Примчавшиеся по тревоге из Лозницы гайдуки поражены были не меньше селян. Гадали, кто ж это мог сделать такое с этими проклятыми башибузуками, туда им и дорога. Но тот, кто сделал это… Не страшнее ли он всех башибузуков вместе взятых? Селяне же, с коими староста провел беседу, твердили все как один, что ни о чем таком не знают, всю ночь сидели и тряслись, а тут вот решились-таки поглядеть, что на дороге творится, ну и набрели на красу эдакую. Слобо убедил всех, что рассказывать про то, что им взялся помогать чуть ли не черт лысый, опасно, мало ли что. Зачастят потом в Лешницу всякие с расспросами, мол, а чего да почему, и не отвадишь их. Нет, тут надо было молчать и на все расспросы отвечать «ничего не знаем, ничего не видали, идем – а тут эти валяются, в пихтию[80] покрошенные». Селяне быстрехонько смекнули, что так для них лучше.
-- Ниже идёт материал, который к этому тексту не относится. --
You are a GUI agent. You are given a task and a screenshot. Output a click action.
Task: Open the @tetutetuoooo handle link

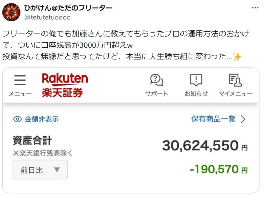tap(47, 18)
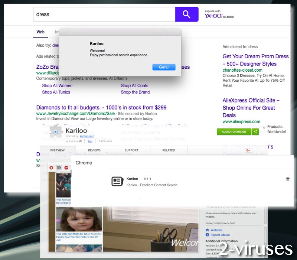Click the ADDED TO CHROME button
Viewport: 297px width, 260px height.
tap(234, 131)
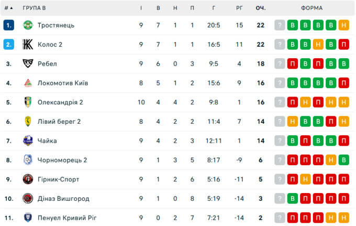This screenshot has height=226, width=356.
Task: Click the gray question mark in Ребел's form
Action: pos(281,64)
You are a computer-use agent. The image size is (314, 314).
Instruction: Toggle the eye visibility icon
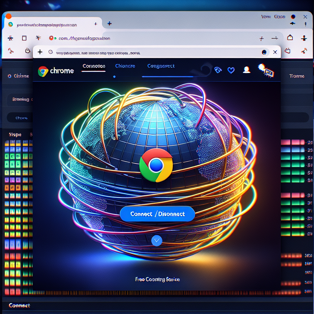(218, 70)
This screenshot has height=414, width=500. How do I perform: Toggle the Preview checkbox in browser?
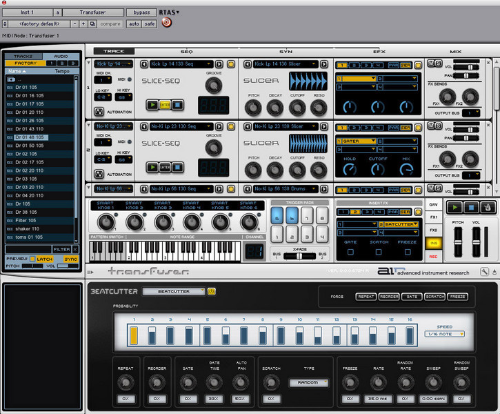32,259
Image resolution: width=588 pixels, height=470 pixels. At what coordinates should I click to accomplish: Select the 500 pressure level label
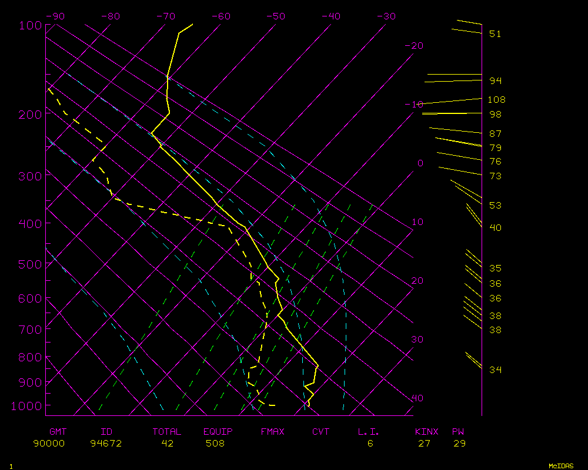pyautogui.click(x=28, y=264)
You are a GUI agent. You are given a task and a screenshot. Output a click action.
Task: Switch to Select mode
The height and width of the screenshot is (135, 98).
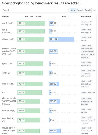pyautogui.click(x=80, y=10)
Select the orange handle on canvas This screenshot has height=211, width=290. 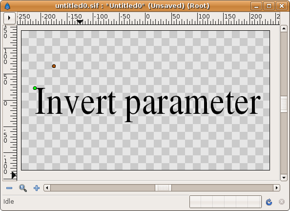click(54, 66)
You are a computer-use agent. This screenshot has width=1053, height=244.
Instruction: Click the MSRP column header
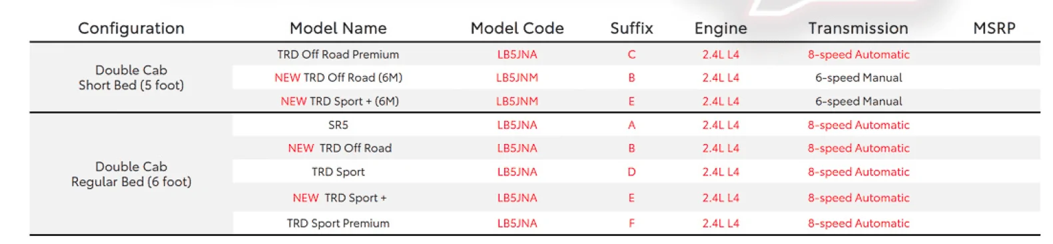pos(994,28)
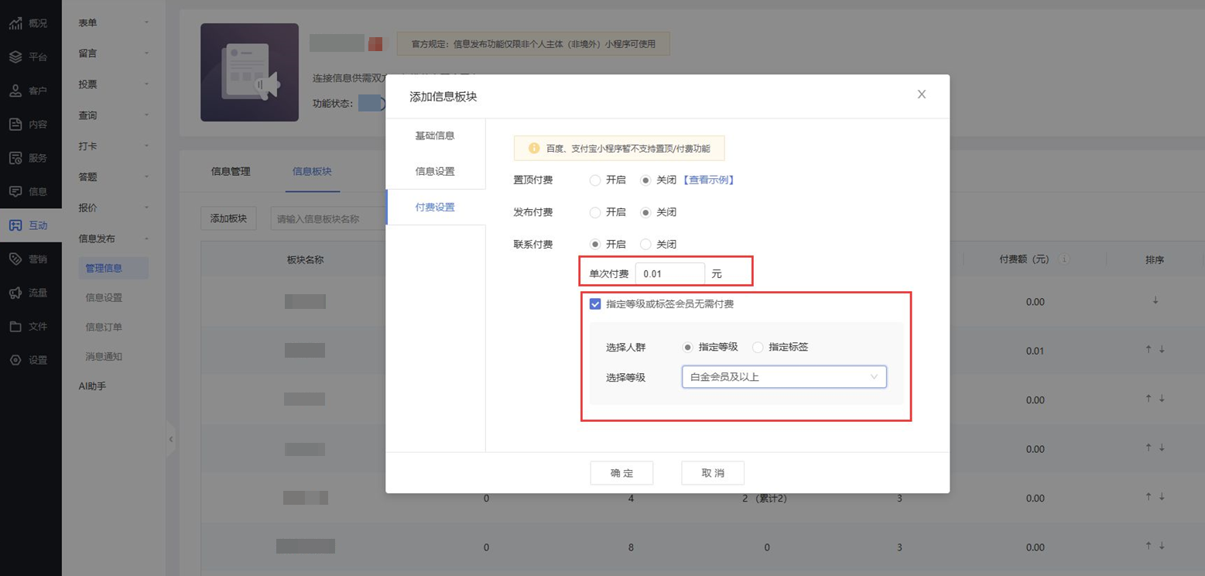Open the 设置 settings gear icon

[x=15, y=360]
Пока они жались подальше от этого страшного места, гайдуки деловито стащили турок, а вернее – то, что осталось от них, в кучу возле дороги.
– Эй, селяне, а яму кто копать будет? – спросил их главный у гайдуков.
Селянам не очень-то и хотелось, но ничего не поделаешь, делать-то с этими нехристями надо что-то. Пока копали они, гайдуки срубили деревья у дороги – на дрова. Когда яма была готова, закинули туда сперва дров, после побросали останки, сверху – снова дров, вылили пару баклажек ракии и подожгли. А куда их еще девать-то? Дым от того костра виден был по всей округе. А оружие нехристей и всё то, что валялось на дороге и имело хоть какую-то ценность, особливо дукаты и украшения, было собрано гайдуками и увезено. Прежним-то хозяевам оно все равно уже не понадобится, а на дороге оставлять это негоже, все равно растащат.
Вся округа бурлила, как разбуженный улей. Сперва эти башибузуки, пришедшие откуда-то из-за Дрины, и натворившие дел. А потом – их растерзанные останки на дороге. И чего только про это не говорили. И что мертвые встали отомстить душегубам. И что они сами друг с дружкой передрались из-за добычи. А иные шептались – то ли прослышали что, то ли сами смекнули – что вукодлак[81] пришел с Цер планины и рыщет по округе, ищет себе новую жертву. В соседних селах люди теперь боялись выйти за забор, а детей перестали пускать в лес за хворостом. Лешничане же на это только посмеивались. «Наш Вук, – говорили они, – нас не тронет».